Ce que pointe Fernow est une qualité diffuse, comme si l’atmosphère d’une scène dépendait en proportion inverse de la structuration de ses parties visibles. Comme si ce qui assure la cohésion était le traitement du vide et non pas des pleins. C’est à peu près en ces termes que s’exprimait également Sigfried Giedion dans Espace Temps et architecture (1941), lorsqu’il associait les effets de pulvérisation atmosphérique des tableaux de Turner à l’accomplissement d’un espace totalement translucide dans le Cristal Palace de Londres, c’est-à-dire l’avènement d’une vacuité pleine de complications : « l’aquarelle de Turner représentant le col du Simplon, peinte vers 1840, atteint la dématérialisation du paysage et sa dissolution dans l’infini par la représentation d’une atmosphère brumeuse ».
Si l’atmosphère repose sur la capacité d’un artiste ou d’une œuvre à rendre sensible ce qui ne se voit pas, ce qui s’hume et se sent, alors nous sommes dans un exercice proprement réaliste, anti-formel, celui-là même que des historiens de l’art comme Worringer ont opposé à l’art abstrait. Opposer l’atmosphère à l’abstraction, c’est anticiper le débat qui aura lieu, dans les années 1980, entre réalisme et formalisme.
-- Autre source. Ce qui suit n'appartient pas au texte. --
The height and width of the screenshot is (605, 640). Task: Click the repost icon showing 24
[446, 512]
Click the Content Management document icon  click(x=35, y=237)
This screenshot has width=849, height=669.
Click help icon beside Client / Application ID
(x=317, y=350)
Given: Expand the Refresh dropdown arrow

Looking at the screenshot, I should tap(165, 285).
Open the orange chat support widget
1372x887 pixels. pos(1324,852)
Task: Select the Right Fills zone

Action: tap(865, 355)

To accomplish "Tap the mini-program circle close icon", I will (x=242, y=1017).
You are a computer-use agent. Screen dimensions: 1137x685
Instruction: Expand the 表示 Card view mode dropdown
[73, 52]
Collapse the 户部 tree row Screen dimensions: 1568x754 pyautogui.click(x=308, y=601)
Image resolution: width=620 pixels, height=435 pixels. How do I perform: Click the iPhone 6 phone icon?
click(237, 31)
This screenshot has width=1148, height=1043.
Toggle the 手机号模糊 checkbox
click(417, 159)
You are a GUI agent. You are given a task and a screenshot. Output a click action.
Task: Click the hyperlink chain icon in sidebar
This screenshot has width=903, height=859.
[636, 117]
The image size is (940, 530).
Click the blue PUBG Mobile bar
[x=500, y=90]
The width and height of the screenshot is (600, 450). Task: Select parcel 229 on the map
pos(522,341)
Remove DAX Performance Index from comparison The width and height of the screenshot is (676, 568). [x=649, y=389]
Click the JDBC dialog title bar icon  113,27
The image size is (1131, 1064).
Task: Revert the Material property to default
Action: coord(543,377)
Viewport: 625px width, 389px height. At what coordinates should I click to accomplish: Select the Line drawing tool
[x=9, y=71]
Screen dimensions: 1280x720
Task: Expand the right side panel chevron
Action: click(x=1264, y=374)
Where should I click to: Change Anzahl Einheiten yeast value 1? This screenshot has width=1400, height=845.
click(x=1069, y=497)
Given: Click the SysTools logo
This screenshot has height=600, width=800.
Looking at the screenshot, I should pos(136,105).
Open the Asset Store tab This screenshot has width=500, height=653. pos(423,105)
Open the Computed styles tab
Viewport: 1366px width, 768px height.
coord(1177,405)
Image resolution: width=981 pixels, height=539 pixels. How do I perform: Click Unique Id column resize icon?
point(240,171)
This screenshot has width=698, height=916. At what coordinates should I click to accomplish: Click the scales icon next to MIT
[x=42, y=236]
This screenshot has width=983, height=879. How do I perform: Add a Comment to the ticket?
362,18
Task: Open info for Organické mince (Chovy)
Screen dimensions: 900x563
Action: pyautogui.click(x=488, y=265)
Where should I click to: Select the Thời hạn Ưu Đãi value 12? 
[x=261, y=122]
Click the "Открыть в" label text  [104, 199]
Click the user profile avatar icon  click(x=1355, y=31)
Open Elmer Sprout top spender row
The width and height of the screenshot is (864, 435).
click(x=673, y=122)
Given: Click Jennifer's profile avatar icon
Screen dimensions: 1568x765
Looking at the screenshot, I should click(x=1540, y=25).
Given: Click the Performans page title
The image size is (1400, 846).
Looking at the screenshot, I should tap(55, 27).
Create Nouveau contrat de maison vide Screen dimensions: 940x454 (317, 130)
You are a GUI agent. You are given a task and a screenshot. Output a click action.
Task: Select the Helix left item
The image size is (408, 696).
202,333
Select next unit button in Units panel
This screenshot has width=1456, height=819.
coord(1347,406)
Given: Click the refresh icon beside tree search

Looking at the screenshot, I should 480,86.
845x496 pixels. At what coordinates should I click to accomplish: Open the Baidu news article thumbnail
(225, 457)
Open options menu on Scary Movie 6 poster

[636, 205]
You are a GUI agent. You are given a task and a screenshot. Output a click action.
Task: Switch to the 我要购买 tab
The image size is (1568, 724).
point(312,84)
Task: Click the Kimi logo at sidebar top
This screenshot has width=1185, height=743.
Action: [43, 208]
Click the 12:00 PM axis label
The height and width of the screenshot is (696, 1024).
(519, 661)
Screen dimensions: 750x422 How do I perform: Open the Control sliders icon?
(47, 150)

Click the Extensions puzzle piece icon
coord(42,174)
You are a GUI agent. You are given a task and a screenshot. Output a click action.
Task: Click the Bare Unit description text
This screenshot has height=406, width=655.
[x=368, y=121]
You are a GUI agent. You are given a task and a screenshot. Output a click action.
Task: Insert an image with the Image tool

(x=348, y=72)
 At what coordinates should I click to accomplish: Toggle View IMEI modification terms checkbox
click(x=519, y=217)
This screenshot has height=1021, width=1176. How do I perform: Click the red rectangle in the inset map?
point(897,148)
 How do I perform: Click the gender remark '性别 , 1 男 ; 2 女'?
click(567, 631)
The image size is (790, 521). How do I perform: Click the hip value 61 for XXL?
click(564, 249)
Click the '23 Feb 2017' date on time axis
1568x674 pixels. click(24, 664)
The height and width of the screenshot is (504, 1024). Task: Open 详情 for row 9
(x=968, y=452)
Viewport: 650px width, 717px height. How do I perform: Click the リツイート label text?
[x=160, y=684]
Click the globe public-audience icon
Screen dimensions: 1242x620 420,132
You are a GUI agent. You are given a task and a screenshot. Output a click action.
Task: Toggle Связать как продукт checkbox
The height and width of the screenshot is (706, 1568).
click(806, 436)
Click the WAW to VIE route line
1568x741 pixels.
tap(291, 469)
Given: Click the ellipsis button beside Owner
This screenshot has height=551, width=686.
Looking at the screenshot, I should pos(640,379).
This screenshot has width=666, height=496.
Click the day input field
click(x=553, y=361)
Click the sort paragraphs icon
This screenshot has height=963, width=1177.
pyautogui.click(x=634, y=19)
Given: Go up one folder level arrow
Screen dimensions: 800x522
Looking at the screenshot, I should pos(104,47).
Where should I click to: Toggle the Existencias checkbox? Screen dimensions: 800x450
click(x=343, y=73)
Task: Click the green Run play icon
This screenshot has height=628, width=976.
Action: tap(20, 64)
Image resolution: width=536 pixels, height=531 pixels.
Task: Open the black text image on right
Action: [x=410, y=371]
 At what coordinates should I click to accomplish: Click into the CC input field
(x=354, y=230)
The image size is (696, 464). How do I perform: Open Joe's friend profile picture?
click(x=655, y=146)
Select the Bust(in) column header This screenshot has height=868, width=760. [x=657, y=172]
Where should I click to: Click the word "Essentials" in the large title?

Le réalisme s’intéresse aux phénomènes aléatoires et atmosphériques que l’on ne peut pas mesurer ni prévoir et qui sont le propre de l’évènementiel, du moment volé.
Parmi les acceptions que Giedion donne de cette dimension atmosphérique, citons également la description des tableaux d’intérieur du peintre flamands du XVIIe siècle Pieter de Hooch « avec leur atmosphère limpide et leurs panneaux muraux soigneusement équilibrés ». Comme si la douceur domestique, la Gemütlichkeit de la bourgeoisie vaquant à ses occupations quotidiennes, dépendait en premier lieu de cette lumière diaphane emplissant le vide.
Á une échelle inférieure de spatialité, l’équivalent aujourd’hui du terme Atmosphère est celui d’Ambiance. Il indique une qualité générique instrumentée par un savoir-faire technologique, dont on ne peut prédire les effets mais seulement observer la réaction sur le sujet, car elle joue sur la contribution et l’interférence des différents sens. Après la Gestalt, l’ambiance est un nouveau terme clef de la psychologie et de la sociologie expérimentale. Les expérimentations autour de la « mise en ambiance » mesurent ce rapport d’identification – on parle alors de confort – entre l’homme et son environnement, conçu comme prolongement de son propre corps. Cerner scientifiquement cet indéfinissable, c’est à quoi s’emploient, par exemple, les constructeurs d’habitacles plus ou moins grands (cabine d’avion ou habitacle de voiture) dans lesquels voyage l’homme contemporain.
Par Atmosphère on entend rarement une qualité intrinsèque d’un environnement, qu’il soit paysager ou urbain, mais plutôt une modalité de perception, un sentir, qui engage les différents sens. Nous sommes donc en présence d’une qualité associée à un vécu aux contours imprécis. Si cette notion retient notre attention dans ce numéro de FACES, c’est qu’elle véhicule une nouvelle esthétique de l’enveloppement sensoriel, condition très contemporaine du vécu urbain célébré par les poètes romantiques, les surréalistes et les situationnistes. Elle peut se qualifier comme la prise directe des situations sur le spectateur, sans que celui-ci puisse clairement en décomposer les raisons. Elle agit comme un bloc indistinct. Elle exprime une cohérence interne, sans se référer à une composition géométrique ou formelle stable. Elle relève des sensations premières mais n’est pas une cause localisable dans l’espace. Bref, l’Atmosphère est le matériau le plus brut de l’architecture et en même temps le plus évanescent.